[wellylug] distro performance

Brent Wood pcreso at pcreso.com
Sat Aug 26 12:32:48 NZST 2006


I figured this might be of interest to a few members. I think the conclusion to
be drawn is that small changes can make big differences, but depending on your
application you might get very different results.

We have developed a stock assessment model for fisheries work. Floating point
intensive, reasonable memory I/O & very little disk I/O. If you really want to
know about it see http://www.niwascience.co.nz/ncfa/tools/casal

On a mid range PC (say P4 2400/1Gb memory) real world simulations often take up
to a week, & several dozen are often needed to be run.

I've mentioned before how running this under Linux is much faster than Windows.
Possibly a fuction of mingw/gcc efficiency, but as pragmatists, we'll go with
Linux, why is not really an issue. We just want it to run fast.

We have also found AMD 64 cpu's with 64bit Linux using a late 2.6 kernel & gcc
v4.x are faster than Intel cpu's, earlier kernels & gcc 3.x. (not enough info
to really compare 4.0 with 4.1, but I'd guess 4.1 is potentially faster) Nvidia
chipset probably faster than VIA, but nothing really conclusive on this one.

§ **Objectives**:
**a)** Retype the records below line for line, omitting the pictures.
**b)** Continue the mailing-list post on distro performance for the fisheries stock assessment model from the point where it stops.
The text about Linux performance and the records that come after it have nothing to do with each other.

§ **Data supplied**:
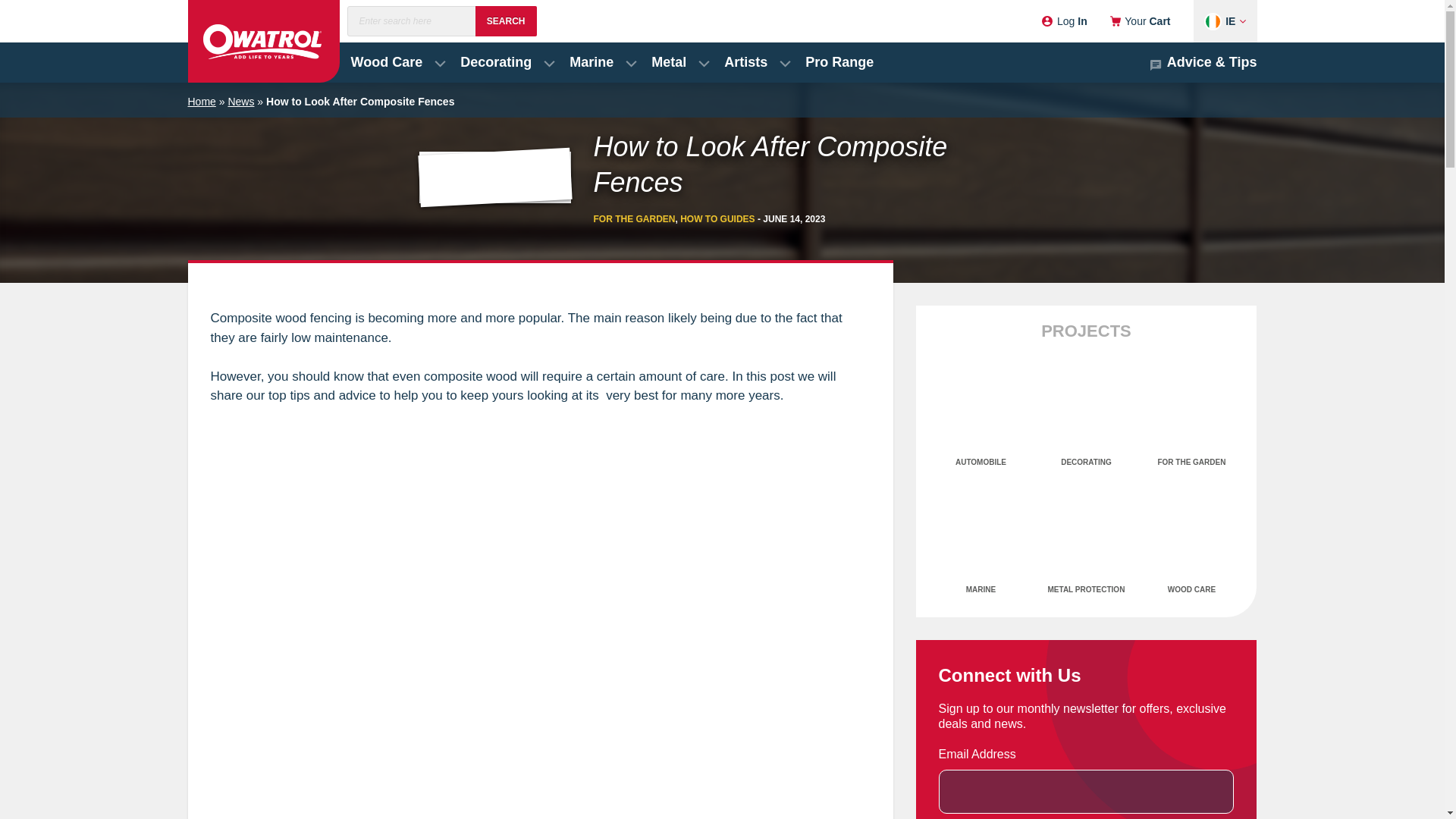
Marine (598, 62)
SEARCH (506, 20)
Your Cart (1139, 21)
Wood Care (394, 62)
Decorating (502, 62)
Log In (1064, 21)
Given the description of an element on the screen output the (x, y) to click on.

§ **Written responses**:
**a)**
Marine (598, 62)
SEARCH (506, 20)
Your Cart (1139, 21)
Wood Care (394, 62)
Decorating (502, 62)
Log In (1064, 21)
Given the description of an element on the screen output the (x, y) to click on.

**b)**
We are putting together a mini cluster, all A64 4600+ dual core cpu's with 4Gb
RAM in each. One queen bee, 6 diskless drones booting off it, & using a
clustering solution (probably CONDOR) to assign jobs to each core.


This is the interesting bit. As of last thing Friday....

We stuck Fedora core 5 on it, compiled CASAL & ran a small benchmarking model.
A reasonably quick 3.5 minutes.

Then threw SLED10 on it & did the same compile & benchmark. 2.0 minutes.

Dunno why, but we're happy :-) That's the fastest this benchmark has ever run.
Novell claim to have optimised SLED for computational work, but this seems a
little too good.

What has become apparent throughout this exercise, is that cpu's, chipsets,
OS's & distro's can have quite large effects on performance, & depending on
your benchmark, you can get very different results.

Users of a browser or office suite won't see the same difference, but for a
specialised app, you can get some very significant improvements with a few
hardware/software changes.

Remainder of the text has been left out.